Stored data
▼

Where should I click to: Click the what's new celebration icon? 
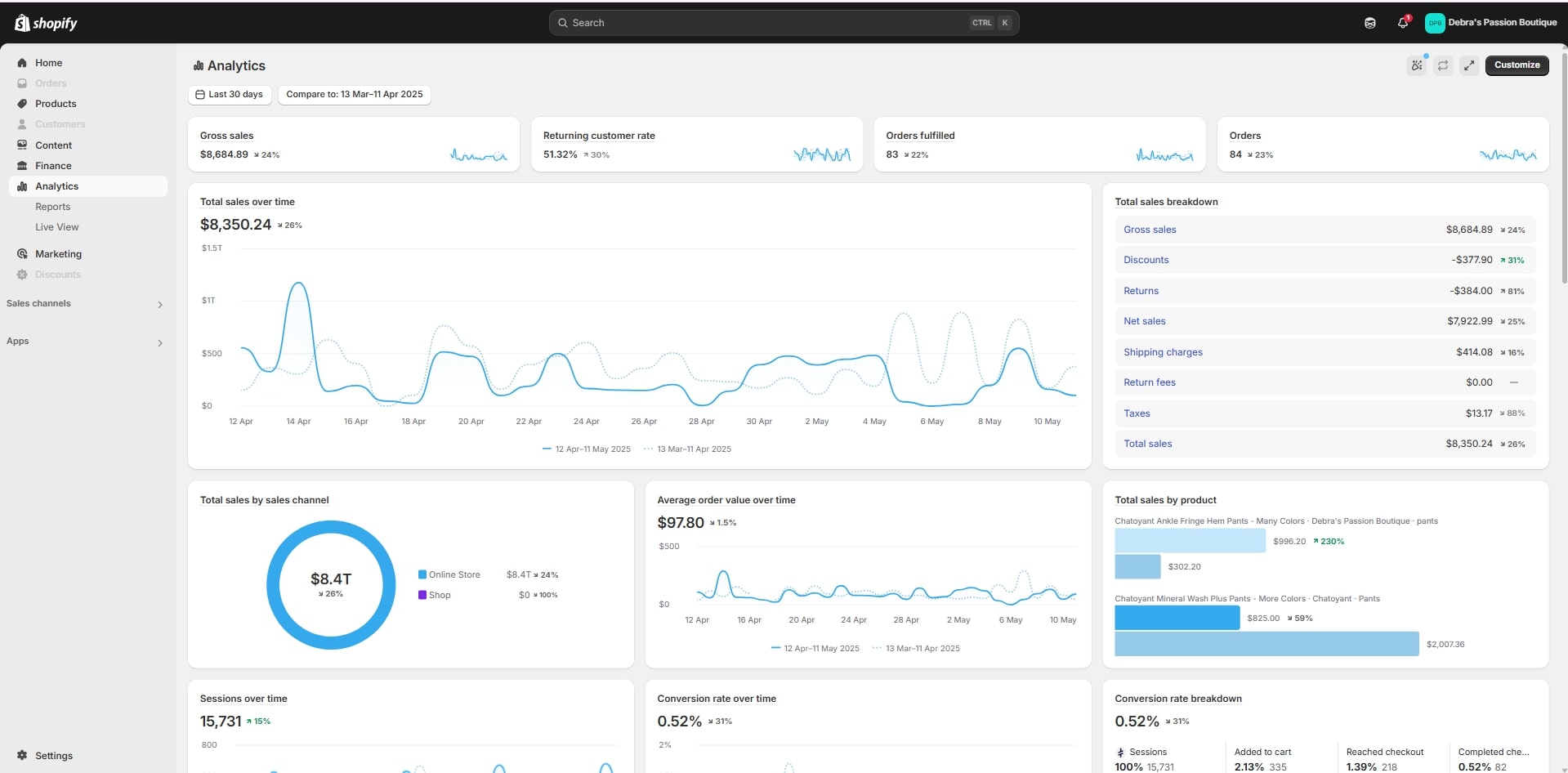click(x=1417, y=65)
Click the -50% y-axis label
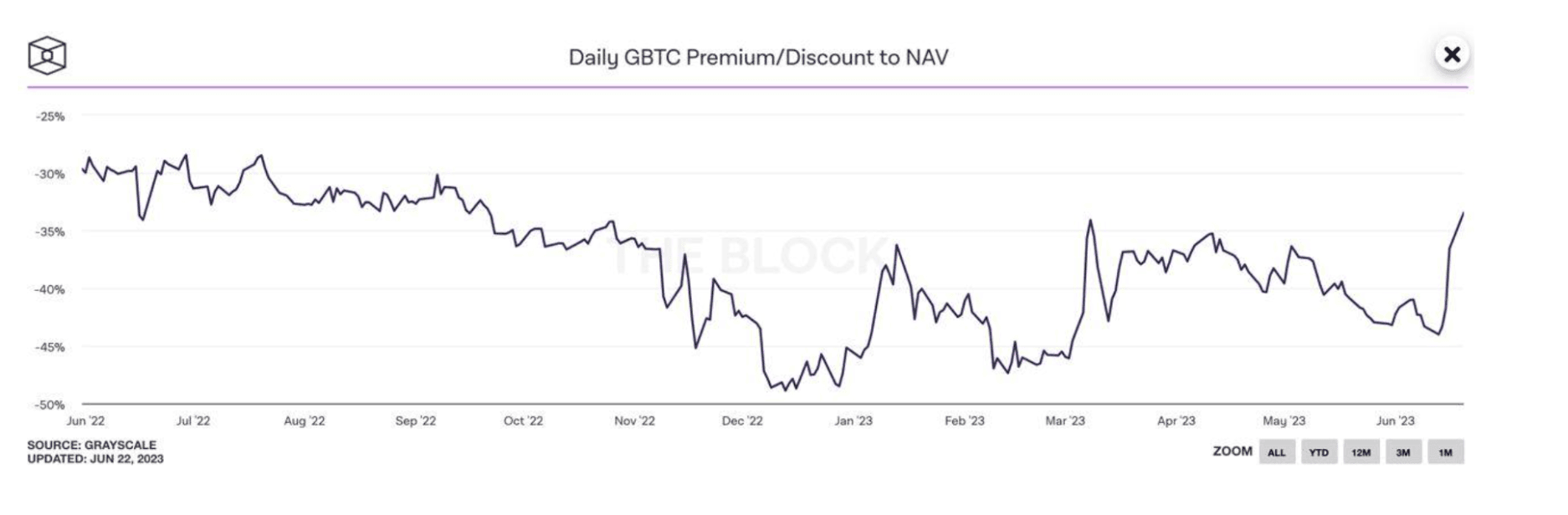This screenshot has height=515, width=1568. click(50, 405)
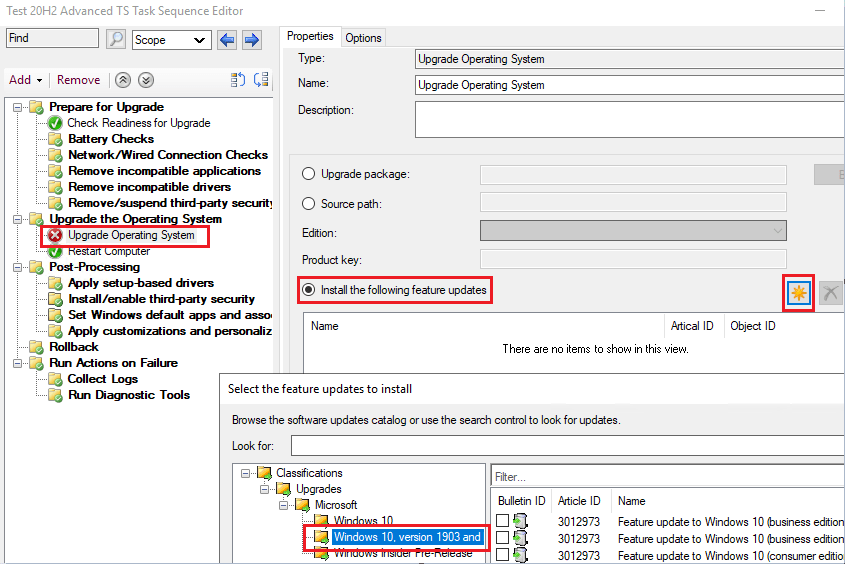Click the green check icon on Check Readiness
845x564 pixels.
pos(55,123)
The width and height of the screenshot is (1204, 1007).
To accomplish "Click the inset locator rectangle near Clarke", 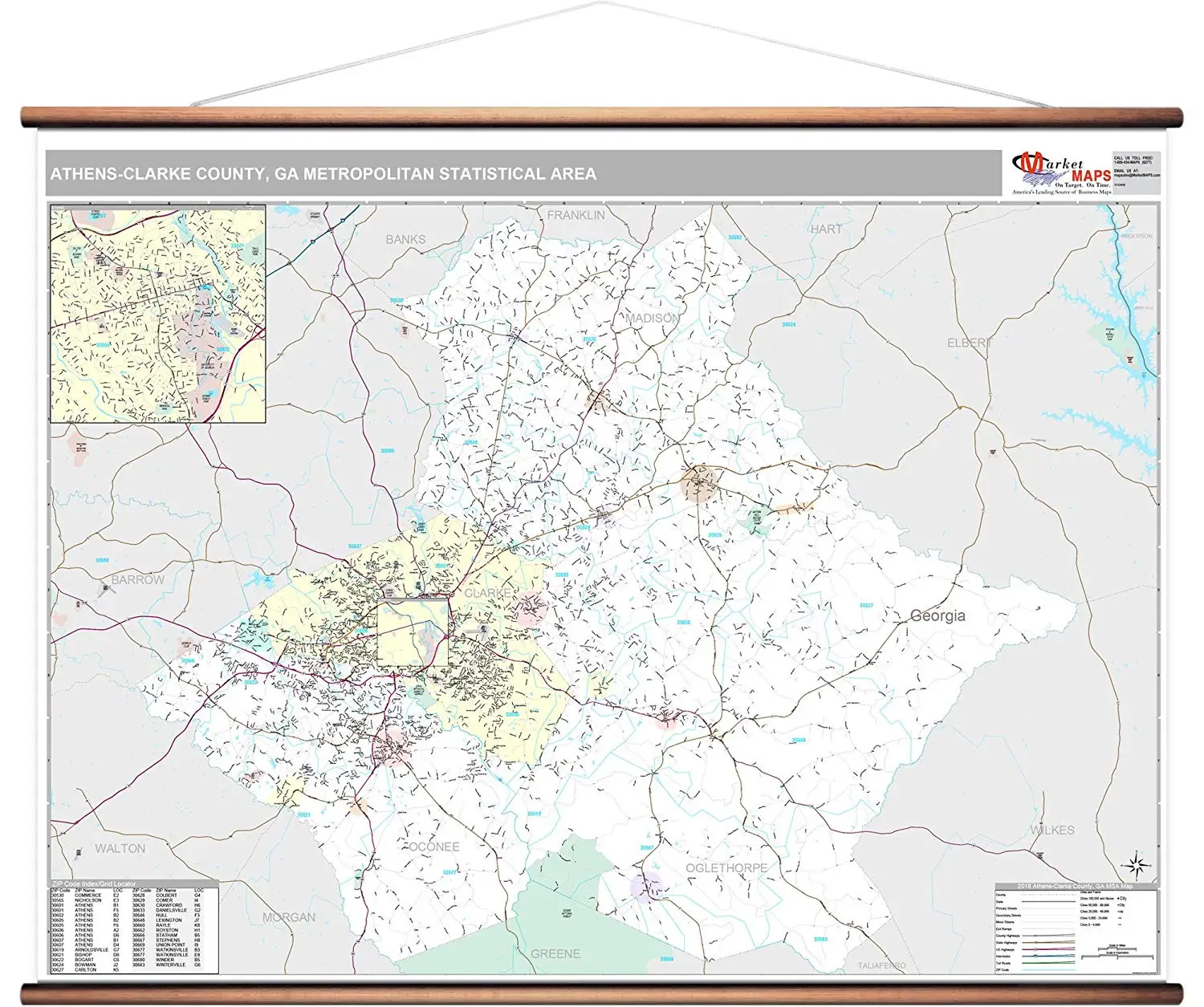I will click(413, 631).

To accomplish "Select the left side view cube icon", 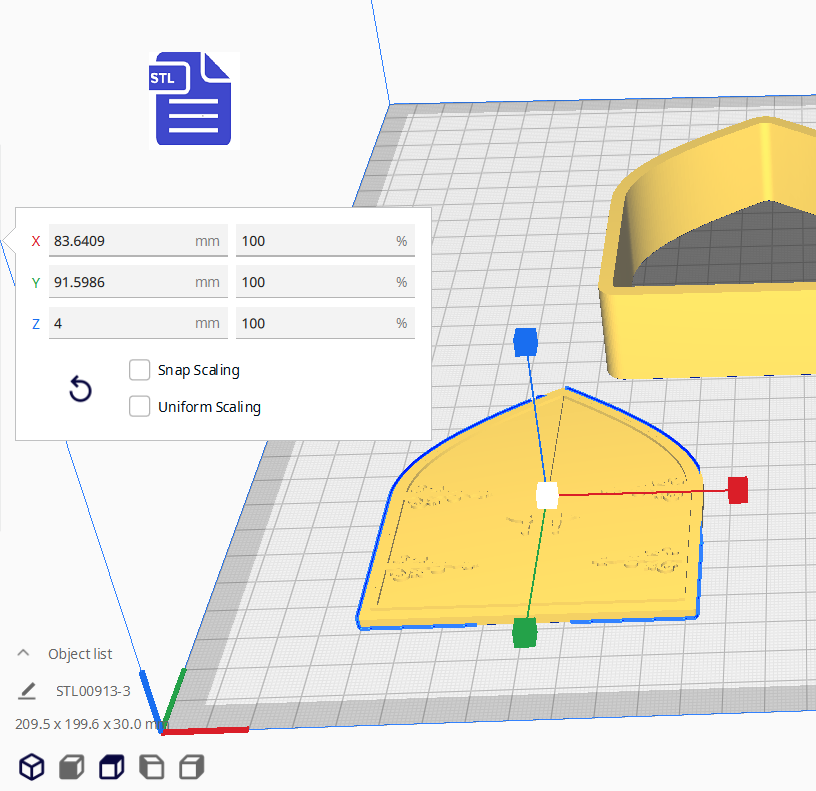I will [x=150, y=767].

▲

From the records above, transcribe only the stretch from the line with "Click the -50% y-axis label" through the line with "The width and", keeping both ends. Omit pictures.

**Result of the exercise**
Click the -50% y-axis label
This screenshot has height=515, width=1568. click(50, 405)
Click the green check icon on Check Readiness
845x564 pixels.
pos(55,123)
The width and height of the screenshot is (1204, 1007).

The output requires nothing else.